In questa realtà bloccata, tuttavia, individuare un traguardo da raggiungere, diventa più complicato. Potrei dire, in modo generico, che esso sia il superamento dell’emergenza sanitaria, ma sarei banale ed esprimerei un pensiero comune a ognuno di noi, animali esclusi. In assenza di un obiettivo preciso, posso solo dare il mio contributo per il superamento di questo periodo, affrontando, con impegno, quelle situazioni quotidiane che sono chiamato a sostenere.

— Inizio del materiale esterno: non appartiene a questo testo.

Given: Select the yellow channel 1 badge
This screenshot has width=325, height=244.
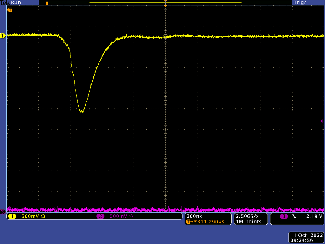Looking at the screenshot, I should click(12, 216).
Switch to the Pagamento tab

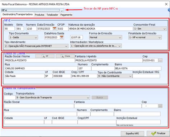66,15
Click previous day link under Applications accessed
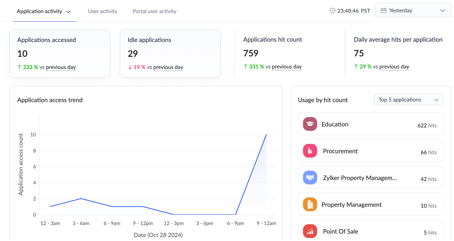The height and width of the screenshot is (241, 454). coord(61,67)
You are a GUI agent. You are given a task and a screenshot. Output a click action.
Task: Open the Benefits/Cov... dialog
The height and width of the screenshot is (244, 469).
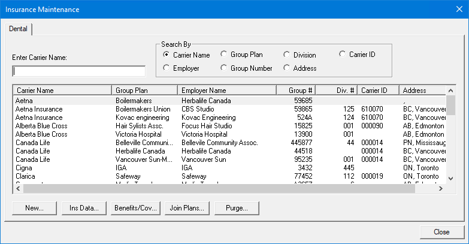(135, 208)
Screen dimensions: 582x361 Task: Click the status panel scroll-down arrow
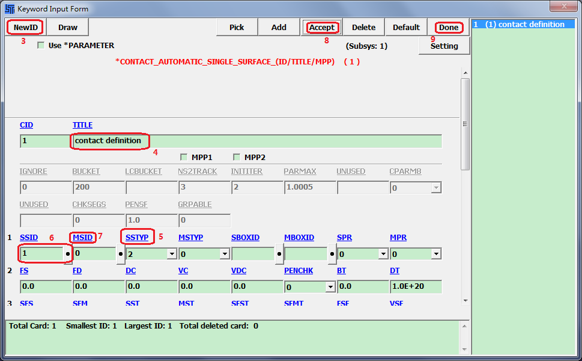click(x=465, y=349)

Mi sento parte di una grande orchestra, con il compito di rimanere al mio posto e tenere bene la mia nota: non posso fare altro e sarei fuori strada se pensassi di agire in altro modo.
L’acqua dei social
La mia sensazione, invece, è che il parametro delle competenze, in questa storia, sia scivolato in secondo piano e che ognuno voglia intervenire su qualsiasi argomento, pur senza possedere l’esatta cognizione della materia. Si preferisce essere presenti comunque nel dibattito, pur di testimoniare il proprio punto di vista. In questo senso la presenza dei social è determinante perché amplificano la diffusione dei singoli messaggi, a prescindere dalla pertinenza del loro contenuto.

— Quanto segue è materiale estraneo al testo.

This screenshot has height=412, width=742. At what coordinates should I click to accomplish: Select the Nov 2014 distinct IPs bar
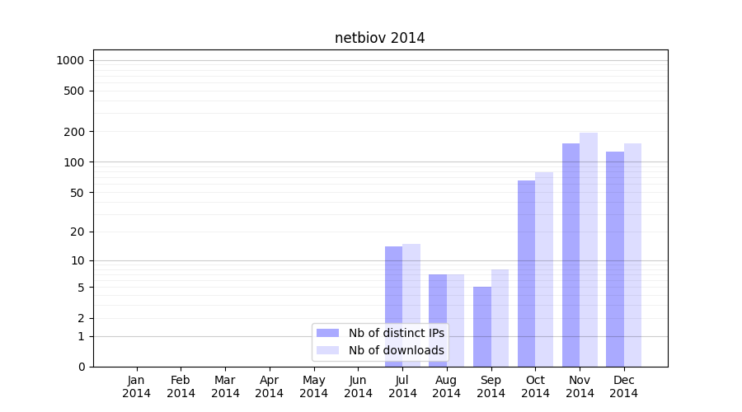[571, 255]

Di per sé, l’uso dei social è un fatto, secondo me, democratico e positivo poiché testimonia il piacere di prendere parte a un dialogo, seppure virtuale. D’altronde, la comunicazione moderna segue questa strada e diventa impossibile non accettare l’evidenza dei fatti: sarebbe come pretendere di risalire a nuoto il corso del fiume andando contro corrente. Ciò non toglie però, a mio modo di vedere, che ciascuno dovrebbe discernere su quello che conosce, e senza creare quel polverone virtuale destinato a diventare motivo di contrasto anche nel mondo reale.

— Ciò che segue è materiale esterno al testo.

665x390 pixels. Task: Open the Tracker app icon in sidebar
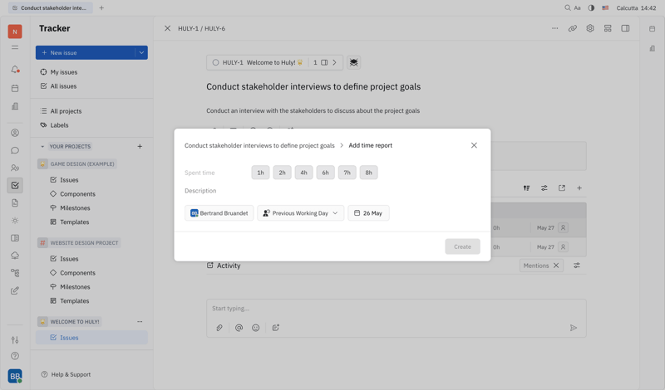click(x=15, y=185)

É vero che i social, mi riferisco in particolare a Facebook, nacquero come strumento di divertimento, creato per mettere in contatto gli studenti dell’università di Harvard, ma la sua evoluzione lo ha portato a essere utilizzato in modo molto più articolato e malizioso.
L’inferno virtuale
Qualcuno li ha definiti strumenti infernali; senza scomodare la Divina commedia, li definirei potentissimi e pericolosissimi. Il meccanismo incrociato alla base della diffusione dei messaggi (io vedo quello che scrivi tu, lui vede quello che hai scritto tu e che ho scritto io) fa sì che il singolo post inneschi una perversa reazione a catena e diventi leggibile da un numero di utenti molto superiore a quello immaginato. E poiché molti post sono scritti di getto, e seguono l’istinto di chi li scrive, alimentato da molti mal di pancia, producono un effetto dirompente.
Quanto è emerso sui social in questi mesi è un coacervo di tutto, dove agli elogi ai singoli attori della vicenda (uomini politici, economisti, medici, virologi), fanno da contraltare le critiche e le offese.
Il fascino dilagante delle moderne tecnologie, insomma, minaccia di far prevalere la quantità dell’informazione sulla qualità. Maneggiare con cura.